Week 10 (Panthers): 142

Week 11 (Giants): 33 

Compton began receiving more playing time after the Tampa Bay game. Over the last four weeks, he's recorded 35 tackles. We're not talking about a Pro Bowl performer, but some basic sure tackling helps. That's not something the Redskins were receiving from Robinson or others in the back-7. At least not until Sunday's win over the Giants. According to ProFootballFocus, Washington only had two missed tackles in the victory. Now, the extreme drop last week was more about game flow and New York's running game woes. Regardless, the Redskins focused on fixing their tackling woes.

“It was just our preparation I felt and definitely our attitude on the tackling standpoint," Goldson said. "A lot of those games that came down to the rushing, they got a lot of rushing yards based on missed tackles. I think for the most part if you watch that game, it was more than one or two guys on a tackle, guys just swarming to the ball. We just have got to have that week in, week out. We can’t be up and down on that.”

As for Hall, the 12-year veteran's best hopes for playing a 13th season and beyond exist at safety. But this isn't a demotion in the short-term. If anything, Hall's playmaking presence gives Washington another oportunistic defender and at a position generating limited production this season. That's helpful this week against Dallas quarterback Matt Cassel, who is known to throw some pick-six interceptions. 

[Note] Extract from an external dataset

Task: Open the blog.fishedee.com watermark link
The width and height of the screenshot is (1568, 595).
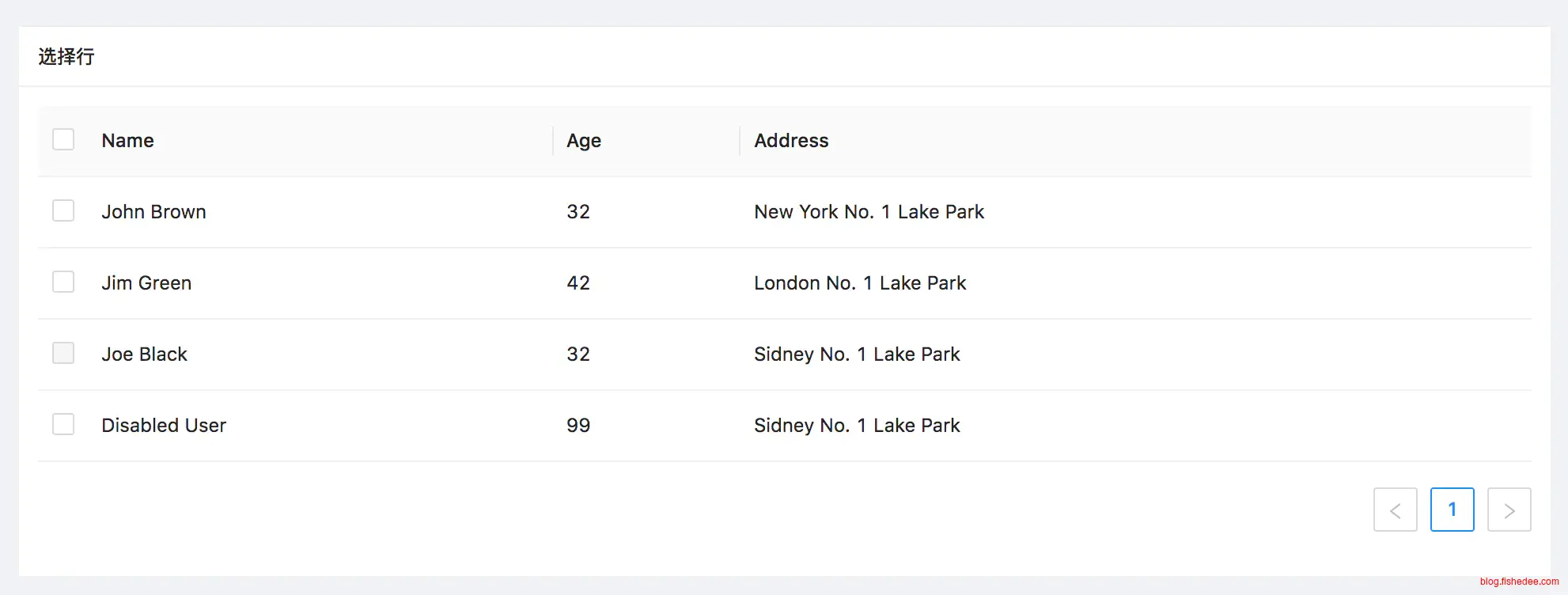Action: (x=1519, y=582)
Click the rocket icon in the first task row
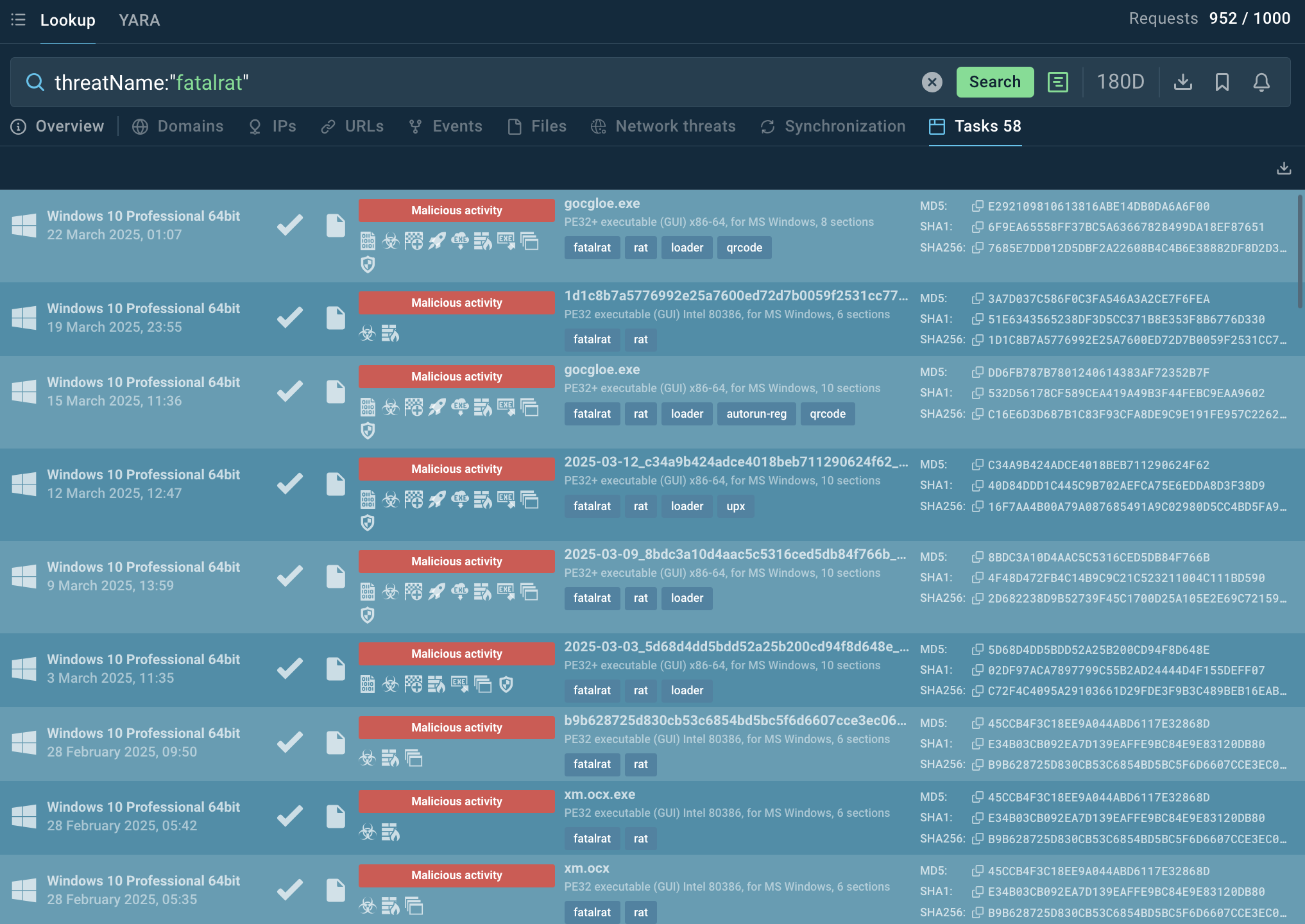Viewport: 1305px width, 924px height. (x=437, y=242)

“I see the potential. He definitely could be a top-level safety," Goldson said of Hall. "He has the speed, he has the coverage, he understands football and he’s a tough player. I’ve seen him dive in there a few times. I didn’t know DeAngelo had it in him like that [laughter]. That was exciting to see. At that point I knew he was on to something. That’s usually the case. When guys get a little higher in age at that position, at the corner position, they usually transition themselves to safety. I think he’ll transition well."